A single project is constrained. We know what we need to do to spin up the environment. We can identify weak points and build checks and balances around them.
The enterprise environment is not a project. Agile projects and DevOps thrive because they have a stable working environment to run on. The volume of change in things such as storage allocation, routing and VLANs is not the volume of change that an agile project sees. Good documentation is as solid a solution as configuration as code for something that changes rarely and the size/number of scripts and configurations that need to be maintained is smaller.
There is a good use case for corporatewide configuration-as-code for recovery purposes. It is far easier to restore the environment in a disaster if you have all configuration and the scripts to install that configuration available. Unfortunately, that use case is minimized by the march of technological change. During the one total destruction restoration I’ve been involved in (was in charge of), many of our configurations were no longer usable because the products we were running in production at the time of the disaster were not the products we could purchase for the rebuild. We ended up with a shiny new data center from building to servers, but it still involved a lot of manual configuration. So while the use case is good, it is not a panacea unless you are constantly replacing your infrastructure with the newest products, limiting the usefulness of this use case also.

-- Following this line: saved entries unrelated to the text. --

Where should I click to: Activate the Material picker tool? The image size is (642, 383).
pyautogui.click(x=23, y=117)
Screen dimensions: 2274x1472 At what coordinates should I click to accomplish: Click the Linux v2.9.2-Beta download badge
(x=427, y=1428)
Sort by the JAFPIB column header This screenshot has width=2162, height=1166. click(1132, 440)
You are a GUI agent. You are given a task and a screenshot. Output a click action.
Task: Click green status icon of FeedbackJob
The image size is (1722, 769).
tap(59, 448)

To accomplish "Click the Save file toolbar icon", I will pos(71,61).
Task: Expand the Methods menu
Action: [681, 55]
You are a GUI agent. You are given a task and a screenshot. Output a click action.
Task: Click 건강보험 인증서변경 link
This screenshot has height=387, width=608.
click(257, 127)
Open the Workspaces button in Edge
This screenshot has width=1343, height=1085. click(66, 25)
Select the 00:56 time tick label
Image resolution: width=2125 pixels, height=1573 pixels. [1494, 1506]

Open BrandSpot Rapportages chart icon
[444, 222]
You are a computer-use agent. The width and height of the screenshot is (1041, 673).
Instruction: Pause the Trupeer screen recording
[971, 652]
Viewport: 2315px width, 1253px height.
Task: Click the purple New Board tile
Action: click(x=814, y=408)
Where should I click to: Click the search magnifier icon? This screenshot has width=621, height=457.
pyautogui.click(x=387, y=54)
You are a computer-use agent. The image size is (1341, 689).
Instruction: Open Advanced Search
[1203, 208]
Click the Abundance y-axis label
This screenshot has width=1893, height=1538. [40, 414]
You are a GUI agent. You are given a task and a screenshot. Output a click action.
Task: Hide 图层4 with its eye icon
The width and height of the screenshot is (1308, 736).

Some organizations have already moved to configuration-as-code via methodologies such as chaos engineering, but most of us are just starting to consider moving configuration-as-code beyond the project level. When the (admittedly large) step of truly moving infrastructure management toward configuration-as-code, start with inventorying what your operations team does on a daily basis. There are a ton of things—the famous low-hanging fruit—that can be boiled down to scripts or standardized configurations and checked into version control. This gives a central point of truth for how things are configured, tracks changes for when things go wrong, and shortens startup time for new DevOps/Operations staff by giving them a repository of tools to review and work with. When working in the cloud, everything is scriptable, so make that side of operations is completely configuration-as-code. In the data center, you end up with diminishing returns after daily tasks are automated, but assigning someone to codify all possible changes is a worthy goal, as long as the work is prioritized to make the most frequent or error-prone configuration issues a priority. Once the focus is down to hardware, the rate of return for those invested hours is going to go down a bit, since specialized hardware is full of proprietary or market-focused config info. To draw on a comparison I’m familiar with: An F5 ADC has very specific use cases that must be reconfigured centrally, whereas restoring your Kubernetes cluster will generally require less focused configuration and teams spinning up containers will take it from there. Not that Kubernetes configuration is simple; but each project handles the details they require while corporate-shared resources tend to need all of the details handled by the infrastructure team.
We can discuss this at length, and I have with others who think differently, but small tools are better. Do one thing, and do it well—the original Linux mantra—then make scripts that call the small ones. This contains changes over time and doesn’t create dependencies or touches on things that might not need it in a given situation.
And keep rocking it. All configuration-as-code does is reduce manhours and opportunity for human error, so embrace it, but be controlled about it. Don’t throw everything in there and then forget about it. Make a plan, make a maintenance plan. Iterate. Improve. And use that extra time to solve user problems, which is why we’re here in the first place.